There were two times in our shared life when I can say I was truly clueless.  There might have been a few others, but if there were, I’m still clueless about them.

I really can’t explain what bug bit me in July of 2000. I pretty much went from zero to 110, from status quo to let’s rock this boat.

I started hinting that I’d really like to be engaged. Not so much for relationship security, as a logical progression, at least in my mind.

I might have asked at least once a day for a few weeks. “Can we be engaged?”

And Jeff would smile and either say, “I’ll think about it…” or answer, “Eventually.”

I’d laugh and say, “Think faster!” or “When’s eventually?”

Not being engaged wasn’t breaking my heart.  We were ‘we,’, and that was that.

Don’t get me wrong. I didn’t give up. I continued sneaking in my request as odd times when he might just be caught off guard; in the morning, in the evening, commuting, at home, grocery shopping.

Like that Friday night in July. Jeff was laid out on the living room floor, head on a pillow, asking of I’d roll over his cramping calves with a heavy wooden pin.

After 20 loving minutes of trundling, I threw my wild pitch. “Are you sure we can’t get engaged?”
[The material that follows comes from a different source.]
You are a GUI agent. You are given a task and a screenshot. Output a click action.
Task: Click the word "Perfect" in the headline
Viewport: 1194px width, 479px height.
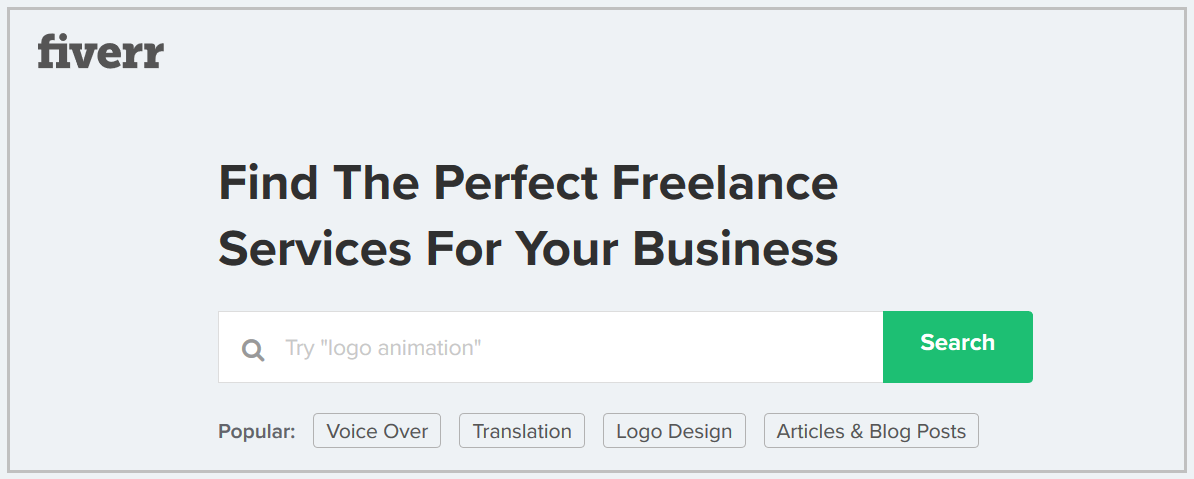pyautogui.click(x=516, y=184)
To which, Jeff languidly replied, “If you keep doing what you’re doing, I’ll do anything you want.”

“Really?” I asked.

He took a long breath.”Yeah, OK.” he responded.

I pressed, “So… we’re engaged?”

“Yes,” Jeff sighed, sitting up. “But… I was going to ask you tomorrow… at the airport when we picked up your mom.”
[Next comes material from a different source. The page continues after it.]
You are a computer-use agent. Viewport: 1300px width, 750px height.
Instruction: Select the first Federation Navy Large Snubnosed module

I sat there open-mouthed and silent, holding the rolling pin. Jeff was very hard to disappoint, and I had tremendously succeeded in disappointing us both.

“Well,” I said, “You can still…”

“Nah,” he interrupted. “That would be silly,” and then mentioned something about talking to my Dad.

I wasn’t really listening, because  I was fighting tears. Jeff took my hands, and told me, “Don’t cry. It doesn’t matter. We’re engaged, now.”

I nodded in silent agreement, then Jeff suddenly and loudly war-whooped, pumped his arm into the air and shouted, “I’m ENGAGED!”

Of course he was right. I laughed and snuggled up and was happy.

If you’re wondering why my mother decided to visit at that particular time, I can assure you – I wasn’t.

I don’t remember going to the airport or coming home, but I do remember Jeff was on the couch and I was standing up and Mom was standing by the front window when we phoned my father.

“Dad!” I told him, “Jeff engaged me!”

A few years after Jeff passed, I was telling the story of how I coerced him with a rolling pin, and pointing out how I’d never been proposed to when my dimmer switch suddenly cranked to high. I finally put two-and-two together, as the saying goes.

Honestly.  Until that moment, it has never occurred to me that was the reason my mother had decided to come visit. I asked her about it and right after she exclaimed, “Really? You didn’t figure that out?”

She went on to explain that Jeff had called my Dad , not so much asked for permission but to explain why he wanted to spend the rest of his life with me.

It breaks my  heart now, that I was so caught up in my happiness, that I didn’t realize my Dad didn’t come because he couldn’t. I didn’t realize the full impact of him saying, “I wish I could be there,” or how sad that must have made him.

It breaks my heart now that I took that special celebratory opportunity away from both of us.

I leave out these sad parts when people ask how Jeff proposed.

I usually manage a smile and say, “He didn’t… I convinced him with a rolling pin.”